Same with the drying - that puppy clearly loves being held by Pam!

Kind of mesmerizing to watch.

Janet


----------



## Jeanniek (Mar 20, 2018)

That video IS very calming! What a great video! Thanks for sharing. Though I’ve been bathing Zumba almost 2 years now, I saw a couple of things I want to try in our bathing routine.

And I love the new name of the puppy!!


----------



## Mikki (May 6, 2018)

Nice video. That's a pretty darn big sink, for an ordinary sink size. I have an extra large sink in the kitchen but it doesn't work very well. I've been wan to to buy a dog bath tub since I need to occasionally bath Patti.


----------



## Mikki (May 6, 2018)

ShamaMama said:


> *Adorable! Shama watched the video too. She was barking the whole time! *
> 
> Shama barks at animals on the TV, and she barks at videos of animals on the computer. She also barks at still photos of Havanese on the computer, even when the photos are of her! (One of these days, we're really going to start working on Shama's barking. I did just watch the four Kikopup barking videos today ...)
> 
> Thanks again for everything you do to educate the owners of darling Havanese!


LOL! :grin2:


----------



## Mikki (May 6, 2018)

*Anyone have a recommendation for a portable Doggie Bath Tub?*

I have an extra long and deep bathtub that's too uncomfortable and hard to use to bath Patti. I have a large sink but would like a doggie bath tub I can store. I want to use it indoor and not as an outdoor doggie bath tub.


----------



## Tom King (Aug 2, 2006)

That puppy sink is just a cheap, plastic utility sink. I threw the short legs away, and made a base for it to raise it up to a comfortable height.

Here's the one in the dog room. It's an old, 6' long photography sink. We use larger bins in the right end of it now.

http://starbornhavanese.com/images/DSCN5730.JPG


----------



## Mikki (May 6, 2018)

Tom King said:


> That puppy sink is just a cheap, plastic utility sink. I threw the short legs away, and made a base for it to raise it up to a comfortable height.
> 
> Here's the one in the dog room. It's an old, 6' long photography sink. We use larger bins in the right end of it now.
> 
> http://starbornhavanese.com/images/DSCN5730.JPG


Thanks for the info and ideas. I found this Doggie Tubby on Chewy. Lots of good reviews the product. It will fit in my bathtub, shower, in the utility room next to a sink or I can take the legs off and put in my kitchen sink. Will have to see what works best. The shower hose will be the next problem.

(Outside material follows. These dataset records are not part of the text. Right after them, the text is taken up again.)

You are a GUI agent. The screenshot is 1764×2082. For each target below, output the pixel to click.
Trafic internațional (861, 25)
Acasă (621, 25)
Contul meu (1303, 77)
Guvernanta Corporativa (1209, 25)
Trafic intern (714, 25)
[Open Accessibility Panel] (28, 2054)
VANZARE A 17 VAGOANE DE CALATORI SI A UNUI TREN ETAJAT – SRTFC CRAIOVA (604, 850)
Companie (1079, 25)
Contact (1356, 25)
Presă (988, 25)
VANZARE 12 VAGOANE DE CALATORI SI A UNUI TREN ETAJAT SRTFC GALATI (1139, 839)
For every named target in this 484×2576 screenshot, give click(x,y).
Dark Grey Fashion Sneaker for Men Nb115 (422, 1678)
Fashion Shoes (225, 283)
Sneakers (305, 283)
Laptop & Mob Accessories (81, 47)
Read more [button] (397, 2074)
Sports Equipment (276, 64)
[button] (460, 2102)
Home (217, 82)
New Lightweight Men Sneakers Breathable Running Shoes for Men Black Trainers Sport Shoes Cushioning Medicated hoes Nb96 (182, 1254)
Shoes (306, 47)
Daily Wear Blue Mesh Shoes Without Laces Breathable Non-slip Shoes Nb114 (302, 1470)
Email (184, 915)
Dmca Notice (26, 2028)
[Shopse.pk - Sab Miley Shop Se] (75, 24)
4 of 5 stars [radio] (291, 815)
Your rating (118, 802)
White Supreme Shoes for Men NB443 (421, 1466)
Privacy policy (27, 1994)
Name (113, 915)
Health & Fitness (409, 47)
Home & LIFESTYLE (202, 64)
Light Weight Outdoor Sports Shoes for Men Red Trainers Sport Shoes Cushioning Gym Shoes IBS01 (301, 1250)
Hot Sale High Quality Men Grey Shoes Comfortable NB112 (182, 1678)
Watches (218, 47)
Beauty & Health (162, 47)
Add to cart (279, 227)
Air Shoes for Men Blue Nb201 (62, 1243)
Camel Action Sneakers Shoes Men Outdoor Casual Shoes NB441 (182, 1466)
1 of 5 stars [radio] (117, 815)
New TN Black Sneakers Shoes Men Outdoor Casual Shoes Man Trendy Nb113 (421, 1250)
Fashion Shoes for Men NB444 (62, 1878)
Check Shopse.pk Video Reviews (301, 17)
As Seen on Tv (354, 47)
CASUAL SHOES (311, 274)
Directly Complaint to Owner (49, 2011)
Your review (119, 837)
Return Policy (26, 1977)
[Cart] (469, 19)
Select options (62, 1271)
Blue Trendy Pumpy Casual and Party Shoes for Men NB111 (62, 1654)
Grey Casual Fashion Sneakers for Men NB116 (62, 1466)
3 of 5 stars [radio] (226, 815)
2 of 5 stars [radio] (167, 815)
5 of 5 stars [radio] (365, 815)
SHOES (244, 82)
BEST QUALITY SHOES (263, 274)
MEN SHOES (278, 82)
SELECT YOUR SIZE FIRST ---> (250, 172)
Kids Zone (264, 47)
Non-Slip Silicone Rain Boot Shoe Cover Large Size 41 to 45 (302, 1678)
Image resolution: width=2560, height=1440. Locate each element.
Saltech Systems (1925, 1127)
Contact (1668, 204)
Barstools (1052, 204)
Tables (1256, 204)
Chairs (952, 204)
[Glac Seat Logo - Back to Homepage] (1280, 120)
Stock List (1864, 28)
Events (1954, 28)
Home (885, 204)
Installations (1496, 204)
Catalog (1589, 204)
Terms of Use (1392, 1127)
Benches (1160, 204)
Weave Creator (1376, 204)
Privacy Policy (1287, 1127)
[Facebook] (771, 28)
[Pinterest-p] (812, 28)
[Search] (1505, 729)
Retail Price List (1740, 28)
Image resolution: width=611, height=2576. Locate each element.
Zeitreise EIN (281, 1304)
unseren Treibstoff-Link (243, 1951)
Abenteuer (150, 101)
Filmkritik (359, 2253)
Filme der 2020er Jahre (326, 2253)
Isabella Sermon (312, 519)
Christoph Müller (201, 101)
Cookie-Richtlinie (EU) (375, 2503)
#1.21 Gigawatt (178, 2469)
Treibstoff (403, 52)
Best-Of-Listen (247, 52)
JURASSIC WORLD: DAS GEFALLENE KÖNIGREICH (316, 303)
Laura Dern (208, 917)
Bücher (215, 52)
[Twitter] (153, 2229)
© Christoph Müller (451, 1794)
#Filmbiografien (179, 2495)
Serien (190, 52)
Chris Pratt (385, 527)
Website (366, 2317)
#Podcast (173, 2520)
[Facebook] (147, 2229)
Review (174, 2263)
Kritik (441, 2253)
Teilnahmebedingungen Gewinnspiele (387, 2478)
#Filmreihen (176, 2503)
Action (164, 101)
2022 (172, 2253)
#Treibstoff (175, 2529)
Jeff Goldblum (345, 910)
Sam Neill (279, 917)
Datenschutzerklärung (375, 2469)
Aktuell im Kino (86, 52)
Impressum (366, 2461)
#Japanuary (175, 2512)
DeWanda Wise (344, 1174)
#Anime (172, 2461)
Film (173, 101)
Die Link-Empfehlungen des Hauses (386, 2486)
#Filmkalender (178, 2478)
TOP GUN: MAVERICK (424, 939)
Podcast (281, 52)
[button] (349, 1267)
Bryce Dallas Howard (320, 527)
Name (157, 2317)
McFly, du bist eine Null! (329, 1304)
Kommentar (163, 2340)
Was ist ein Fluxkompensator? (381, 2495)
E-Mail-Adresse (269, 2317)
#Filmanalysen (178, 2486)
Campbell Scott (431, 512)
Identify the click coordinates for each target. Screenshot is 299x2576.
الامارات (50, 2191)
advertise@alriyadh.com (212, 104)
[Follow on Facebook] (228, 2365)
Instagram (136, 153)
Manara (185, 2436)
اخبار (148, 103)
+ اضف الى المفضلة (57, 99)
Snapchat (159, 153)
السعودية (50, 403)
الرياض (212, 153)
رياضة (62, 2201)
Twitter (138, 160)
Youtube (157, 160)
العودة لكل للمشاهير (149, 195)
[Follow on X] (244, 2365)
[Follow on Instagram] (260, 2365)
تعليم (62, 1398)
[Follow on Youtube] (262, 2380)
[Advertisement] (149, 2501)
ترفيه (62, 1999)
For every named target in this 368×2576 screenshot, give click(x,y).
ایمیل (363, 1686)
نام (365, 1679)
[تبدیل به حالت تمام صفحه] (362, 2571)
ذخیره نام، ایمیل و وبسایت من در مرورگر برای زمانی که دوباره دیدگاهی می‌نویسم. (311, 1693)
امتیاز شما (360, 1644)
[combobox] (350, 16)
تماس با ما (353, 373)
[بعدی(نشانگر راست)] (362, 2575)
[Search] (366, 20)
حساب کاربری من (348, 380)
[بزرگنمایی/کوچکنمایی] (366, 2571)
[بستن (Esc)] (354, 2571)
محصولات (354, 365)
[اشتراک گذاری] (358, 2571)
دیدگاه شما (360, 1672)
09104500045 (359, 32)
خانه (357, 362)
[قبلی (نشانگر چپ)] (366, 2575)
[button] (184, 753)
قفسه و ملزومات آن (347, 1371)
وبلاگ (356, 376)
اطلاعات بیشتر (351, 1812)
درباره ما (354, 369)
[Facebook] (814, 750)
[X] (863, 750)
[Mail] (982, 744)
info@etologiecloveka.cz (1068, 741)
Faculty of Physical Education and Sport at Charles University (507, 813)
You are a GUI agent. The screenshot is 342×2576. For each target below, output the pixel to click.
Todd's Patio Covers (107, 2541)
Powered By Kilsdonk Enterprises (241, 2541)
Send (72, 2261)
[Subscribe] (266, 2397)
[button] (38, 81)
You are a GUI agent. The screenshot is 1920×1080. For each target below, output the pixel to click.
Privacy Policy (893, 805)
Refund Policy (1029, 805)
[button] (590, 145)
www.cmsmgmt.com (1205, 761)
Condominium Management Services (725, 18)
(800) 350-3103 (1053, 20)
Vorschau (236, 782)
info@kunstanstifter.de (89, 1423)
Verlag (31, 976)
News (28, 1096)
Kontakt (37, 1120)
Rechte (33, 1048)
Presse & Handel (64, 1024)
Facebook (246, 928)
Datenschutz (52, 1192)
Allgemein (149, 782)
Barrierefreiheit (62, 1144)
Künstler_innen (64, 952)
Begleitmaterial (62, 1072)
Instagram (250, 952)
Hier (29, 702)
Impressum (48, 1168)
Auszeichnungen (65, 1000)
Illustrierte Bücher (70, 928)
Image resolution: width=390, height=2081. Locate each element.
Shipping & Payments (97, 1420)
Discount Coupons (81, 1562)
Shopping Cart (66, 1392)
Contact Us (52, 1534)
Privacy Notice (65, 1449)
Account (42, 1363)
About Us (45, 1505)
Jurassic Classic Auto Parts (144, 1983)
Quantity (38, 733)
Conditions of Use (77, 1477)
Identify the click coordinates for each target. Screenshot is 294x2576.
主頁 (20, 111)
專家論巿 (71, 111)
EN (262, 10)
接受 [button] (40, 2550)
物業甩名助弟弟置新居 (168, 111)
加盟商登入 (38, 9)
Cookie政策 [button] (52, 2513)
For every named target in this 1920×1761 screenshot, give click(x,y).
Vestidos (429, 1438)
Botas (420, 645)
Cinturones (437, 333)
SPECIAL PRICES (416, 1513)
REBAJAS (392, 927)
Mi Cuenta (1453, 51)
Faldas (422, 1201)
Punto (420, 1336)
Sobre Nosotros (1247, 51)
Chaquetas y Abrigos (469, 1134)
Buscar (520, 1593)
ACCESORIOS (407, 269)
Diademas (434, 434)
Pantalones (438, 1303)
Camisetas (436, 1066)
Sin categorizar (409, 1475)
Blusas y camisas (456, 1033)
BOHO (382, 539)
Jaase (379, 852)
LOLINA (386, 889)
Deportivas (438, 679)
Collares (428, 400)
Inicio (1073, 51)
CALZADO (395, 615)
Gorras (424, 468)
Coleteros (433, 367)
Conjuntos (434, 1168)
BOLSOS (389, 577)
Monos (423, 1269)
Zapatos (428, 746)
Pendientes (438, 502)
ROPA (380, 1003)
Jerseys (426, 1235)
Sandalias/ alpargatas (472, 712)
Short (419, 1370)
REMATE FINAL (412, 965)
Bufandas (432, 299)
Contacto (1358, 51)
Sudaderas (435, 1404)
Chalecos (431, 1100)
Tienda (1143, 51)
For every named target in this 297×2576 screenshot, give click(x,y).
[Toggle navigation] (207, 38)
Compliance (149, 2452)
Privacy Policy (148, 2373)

Great idea!! Those Old Photography Sinks can have a new life. I never had one of those but converted a bathroom into a darkroom, once upon a time, along time ago.


----------



## krandall (Jun 11, 2009)

Mikki said:


> Thanks for the info and ideas. I found this Doggie Tubby on Chewy. Lots of good reviews the product. It will fit in my bathtub, shower, in the utility room next to a sink or I can take the legs off and put in my kitchen sink. Will have to see what works best. The shower hose will be the next problem.
> 
> Great idea!! Those Old Photography Sinks can have a new life. I never had one of those but converted a bathroom into a darkroom, once upon a time, along time ago.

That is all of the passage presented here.